4.Comparison of different ureteral length measurement methods in the indwelling of double-J stent after ureteroscopy
Yongchuan WANG ; Yuhang BI ; Anji REN ; Xiaolu LUN ; Jing DU ; Haijun ZHOU ; Kai WANG ; Zhiyong YU ; Wenshun LIU ; Teng SHEN ; Yi SHAO
Journal of Modern Urology 2023;28(2):106-110
【Objective】 To investigate the application of different ureteral length measurement methods in the indwelling of double-J stent. 【Methods】 Clinical data of 260 patients with double-J stent indwelling after ureteroscopic surgery during Jul.2018 and Dec.2020 were prospectively analyzed. The patients were randomly divided into height calculation group, CT measurement group, KUB group and ureteroscopic measurement group.

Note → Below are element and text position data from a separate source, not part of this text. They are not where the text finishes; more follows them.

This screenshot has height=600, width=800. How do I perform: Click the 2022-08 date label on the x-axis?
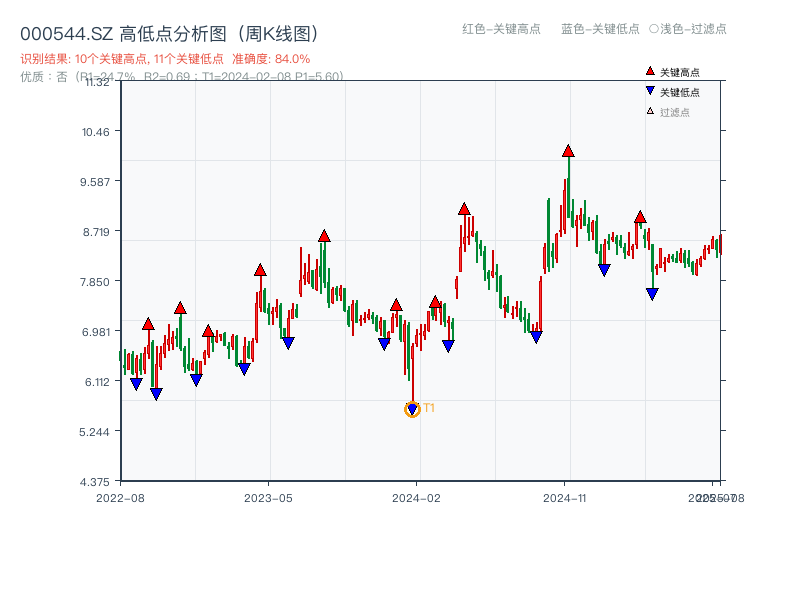[x=120, y=497]
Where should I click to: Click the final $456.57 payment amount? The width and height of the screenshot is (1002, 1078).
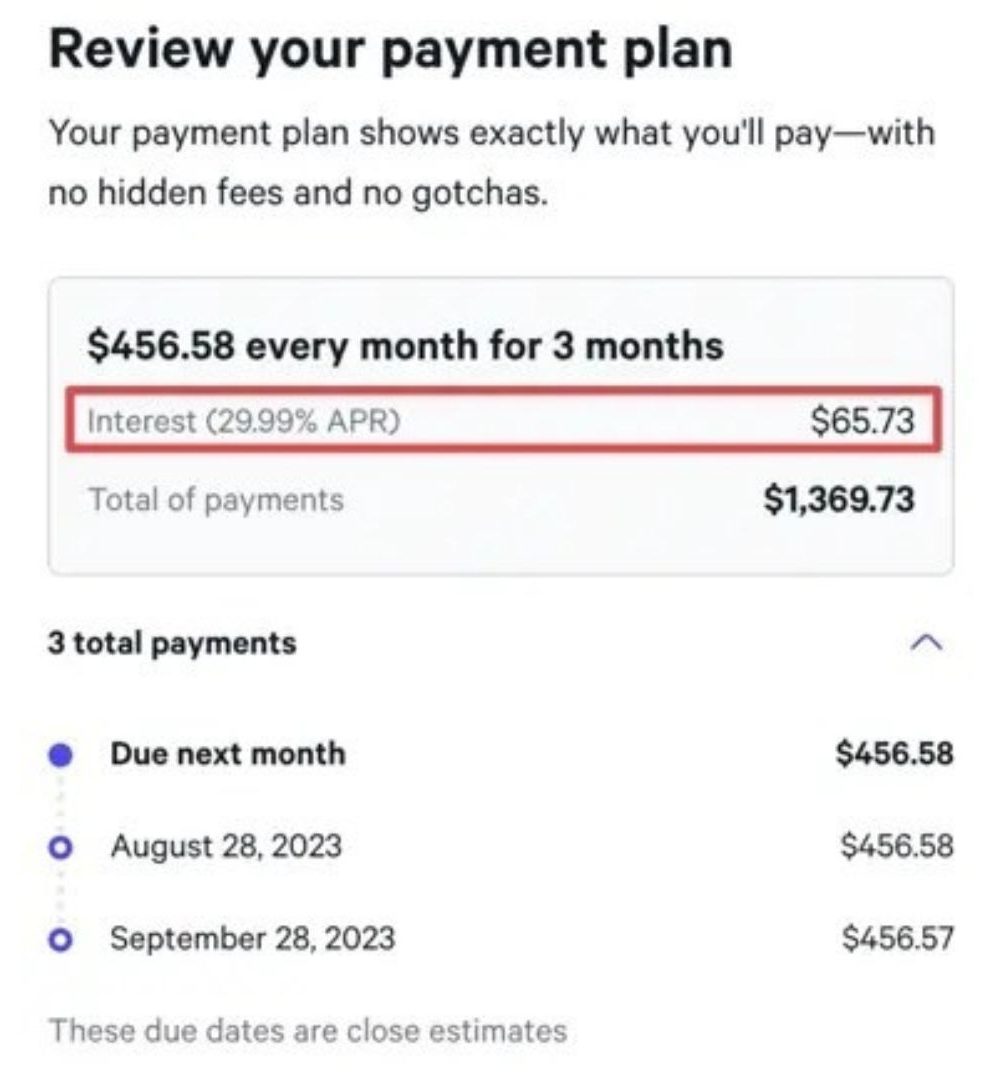[x=897, y=939]
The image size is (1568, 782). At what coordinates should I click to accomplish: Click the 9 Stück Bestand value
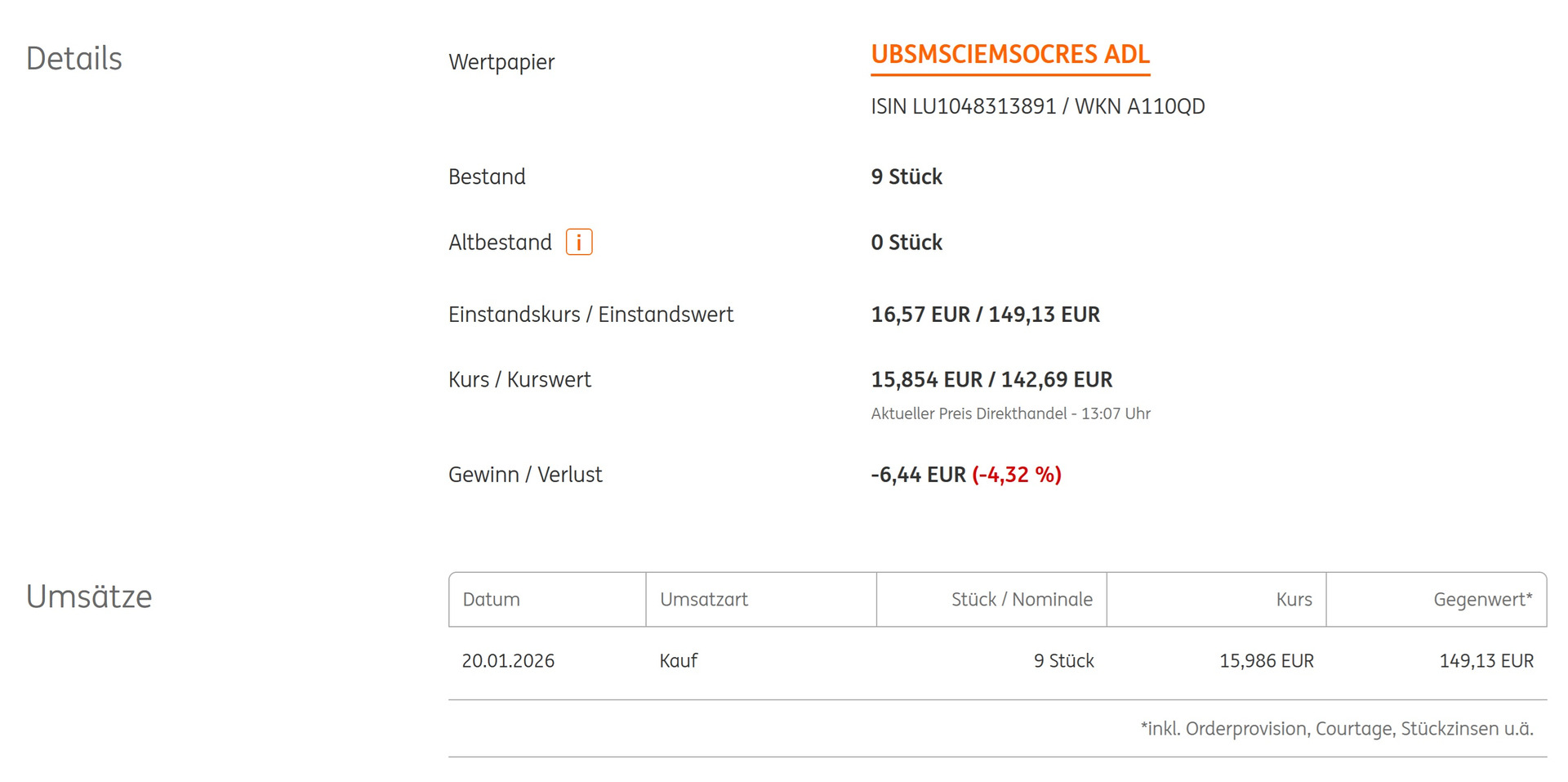(x=906, y=177)

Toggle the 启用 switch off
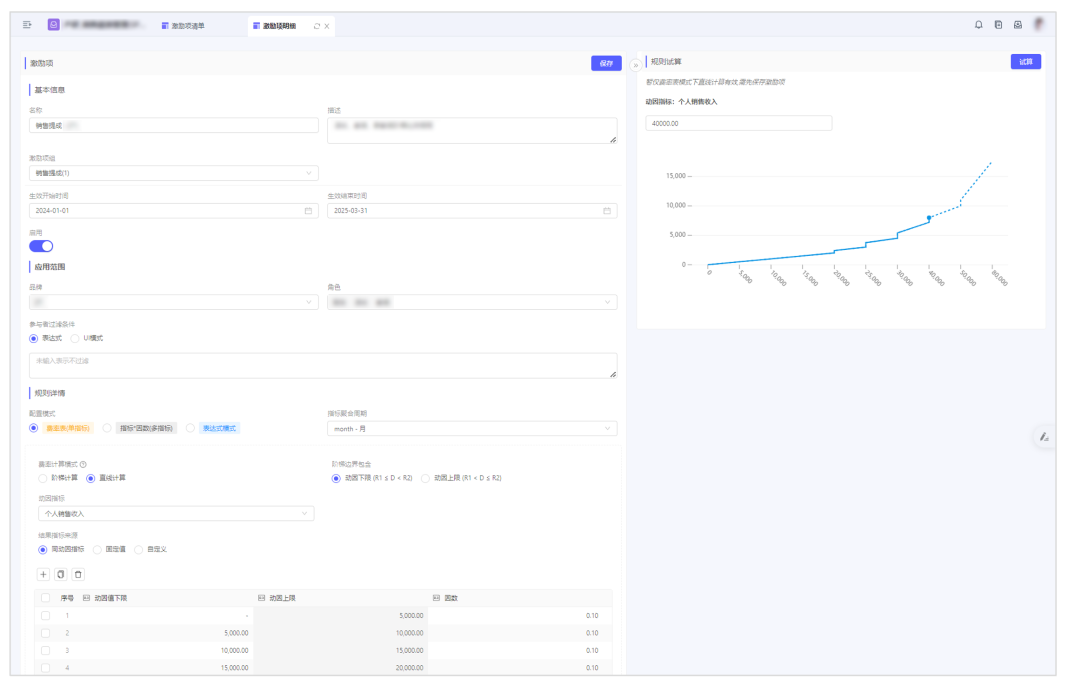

The length of ureter was calculated accordingly and the appropriate length of double-J stent was selected. KUB was performed on the first day after operation and before extubation to determine the position of double-J stent. The patients completed the ureteral stent-related symptom questionnaire (USSQ), urinary symptom score, lower urinary tract symptom (LUTS) score, pain score, hematuria score, and quality of life score before and after double-J catheter placement. 【Results】 There were no significant differences in age, gender, height, side of stent and urinary symptom score among the four groups (P>0.05). The average lengths of the ureters measured by the four methods were (21.5±1.0) cm, (21.5±1.8) cm, (23.8±1.3) cm and (21.7±1.8) cm, respectively. There were no significant differences among the height calculation group, CT measurement group and ureteroscope group, but there was significant difference between the three groups and the KUB group. The ideal ureteral stent length indwelling ratio in the ureteroscopic group was 76.9%, which was better than that in the other three groups. Postoperative indwelling time was 7-42 d (mean 29.8 d). The USSQ score of the ureteroscopic group before extubation was (14.1±1.5), which was lower than that of the other three groups (P<0.05). The ureteroscopic group was better than the other three groups in the comparison of frequency and urgency of urination, nocturia, hematuria, quality of life score, and pain score (P<0.05). 【Conclusion】 Intraoperative ureteroscopic measurement of the ureteral length is a simple and feasible method in guiding the indwelling of double-J stent to reduce ureteral stent related symptoms.